**SELECTED EXTRACT**
Minimum edit distance techniques attempt to find words that are close to the misspelled word. In reverse minimum edit distance techniques, a candidate set is generated by applying every possible single error to the string, generating 53n+25 strings that must be checked against the dictionary. Similarity key techniques hash similar words to similar keys so that the best corrections will be easily findable. Rule based techniques apply rules such as consonant doubling to misspelled words to find the possible correct words that could have been transformed into the misspelling. N-gram techniques are used in OCR to find n-grams that are more likely than the given one. Probabilistic techniques look at transition probabilities and confusion probabilities to find the word that could have been transformed into the misspelling. Neural Net techniques train on data to learn how to correct spelling errors.

The third category is context-dependent word correction. This task involves using the context to detect and correct errors. This means that errors resulting in real words can be detected and corrected. Studies have shown that 40 percent of spelling errors result in real words. These errors may result in local syntactic errors, global syntactic errors, semantic errors, or errors on the discourse or pragmatic level.

**EXERCISE REQUIREMENTS**
For each statement, answer yes or no on whether the passage on spelling correction supports it, and quote the exact words that decide it: (a) Reverse minimum edit distance techniques produce 53n+25 strings to check against the dictionary. (b) N-gram techniques are used in speech recognition. (c) Studies have shown that half of spelling errors result in real words. The material that comes next has no connection to the passage on spelling correction.

**DATA PROVIDED**

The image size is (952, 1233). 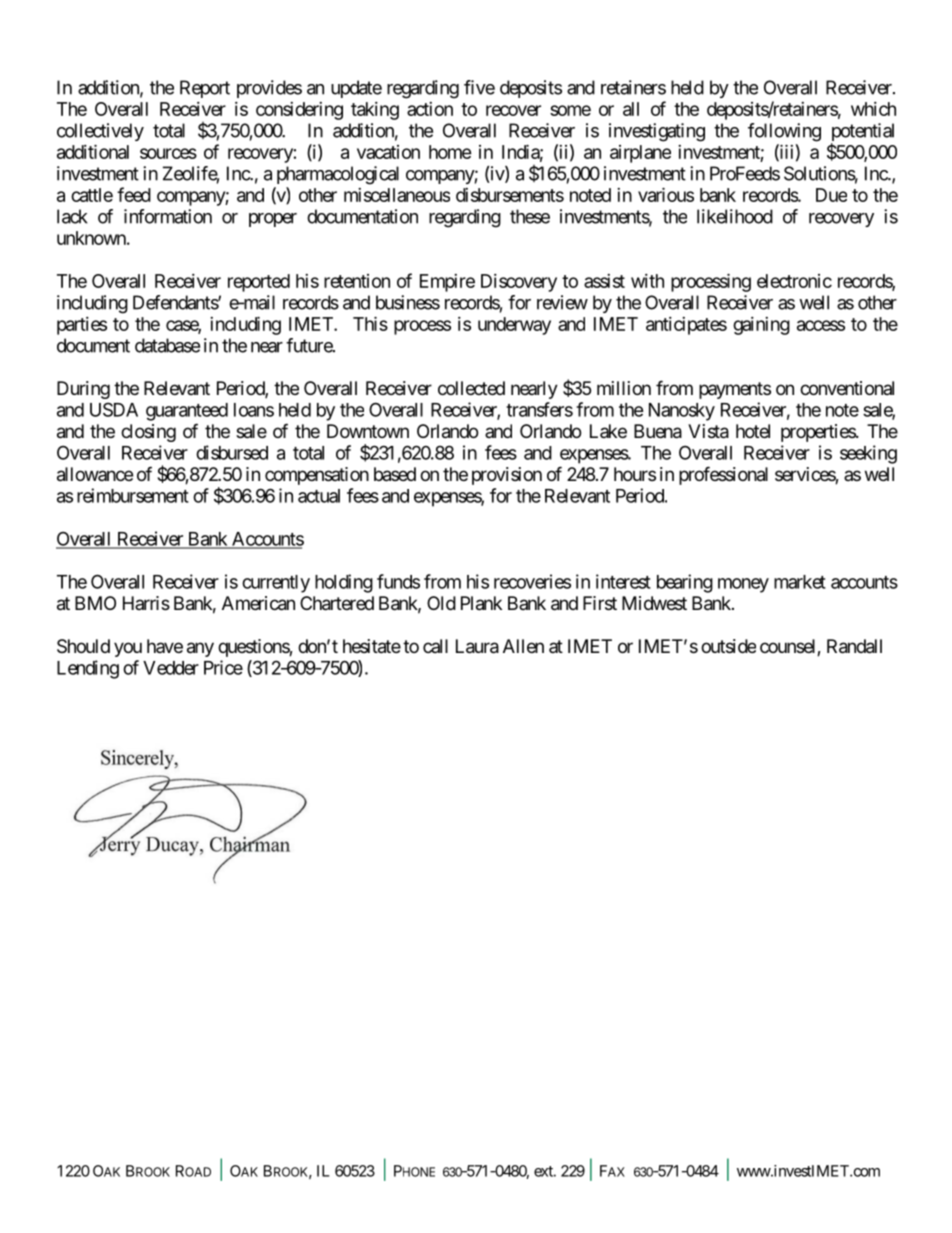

**FULL OUTPUT**
(a) Yes: "generating 53n+25 strings that must be checked against the dictionary"
(b) No: "N-gram techniques are used in OCR"
(c) No: "Studies have shown that 40 percent of spelling errors result in real words."